Application of Hyperspectral Technology with Machine Learning for Brix Detection of Pastry Pears

Plants (Basel). 2024 Apr 22;13(8):1163. doi: 10.3390/plants13081163.

Abstract

Sugar content is an essential indicator for evaluating crisp pear quality and categorization, being used for fruit quality identification and market sales prediction. In this study, we paired a support vector machine (SVM) algorithm with genetic algorithm optimization to reliably estimate the sugar content in crisp pears. We evaluated the spectral data and actual sugar content in crisp pears, then applied three preprocessing methods to the spectral data: standard normal variable transformation (SNV), multivariate scattering correction (MSC), and convolution smoothing (SG).
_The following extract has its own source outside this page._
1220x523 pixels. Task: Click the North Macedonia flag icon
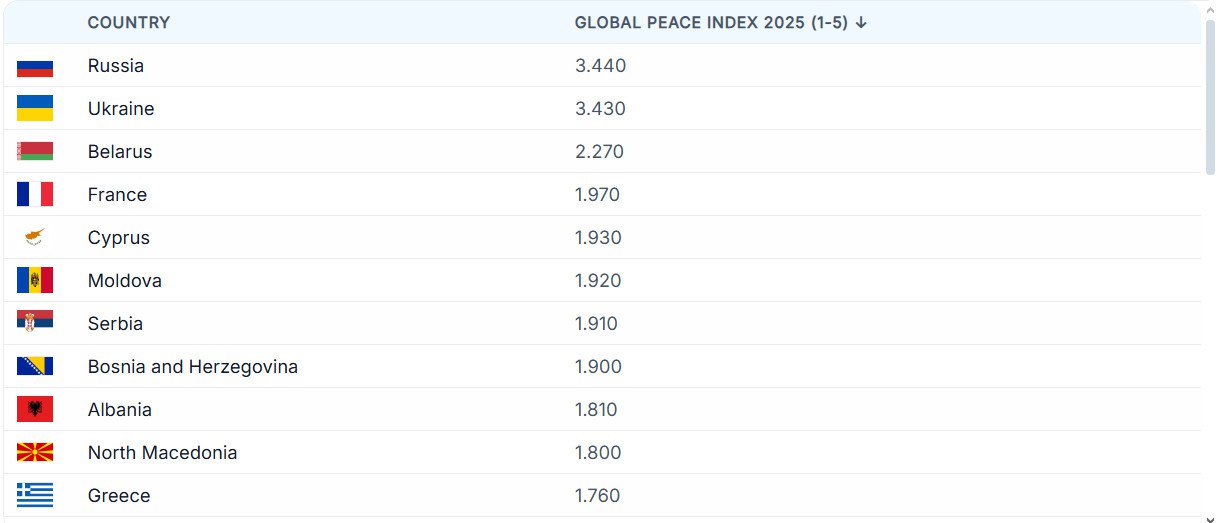coord(35,453)
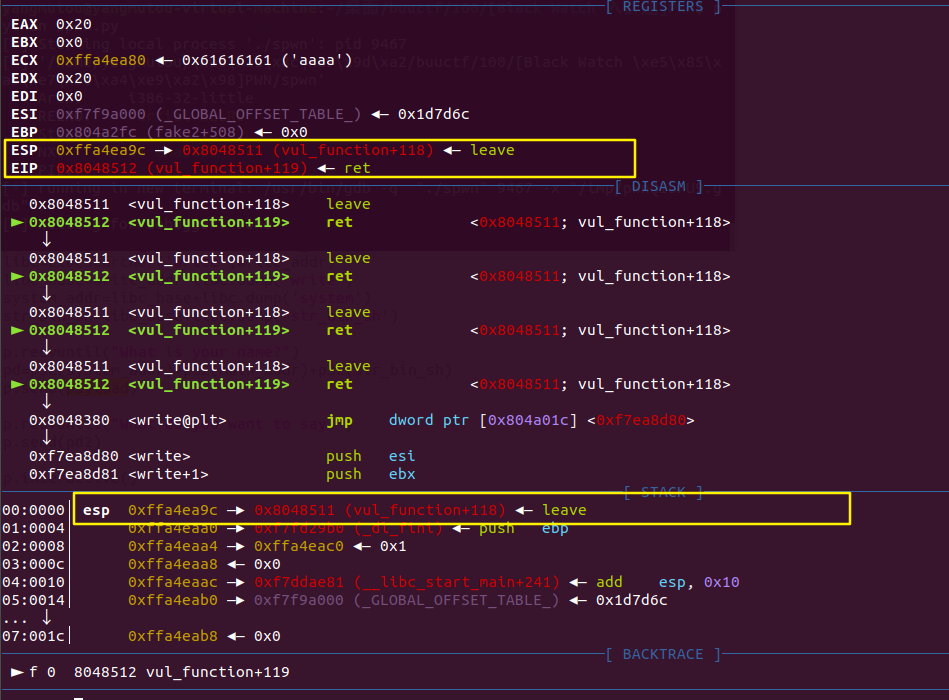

Support vector regression (SVR) models were built using processing approaches. According to the findings, the SVM model preprocessed with convolution smoothing (SG) was the most accurate, with a correlation coefficient 0.0742 higher than that of the raw spectral data. Based on this finding, we used competitive adaptive reweighting (CARS) and the continuous projection algorithm (SPA) to select key representative wavelengths from the spectral data. Finally, we used the retrieved characteristic wavelength data to create a support vector machine model (GASVR) that was genetically tuned. The correlation coefficient of the SG-GASVR model in the prediction set was higher by 0.0321 and the root mean square prediction error (RMSEP) was lower by 0.0267 compared with those of the SG-SVR model. The SG-CARS-GASVR model had the highest correlation coefficient, at 0.8992. In conclusion, the developed SG-CARS-GASVR model provides a reliable method for detecting the sugar content in crisp pear using hyperspectral technology, thereby increasing the accuracy and efficiency of the quality assessment of crisp pear.

Keywords: crisp pear; hyperspectral imaging; machine learning; sugar content.

Grants and funding

This research received no external funding.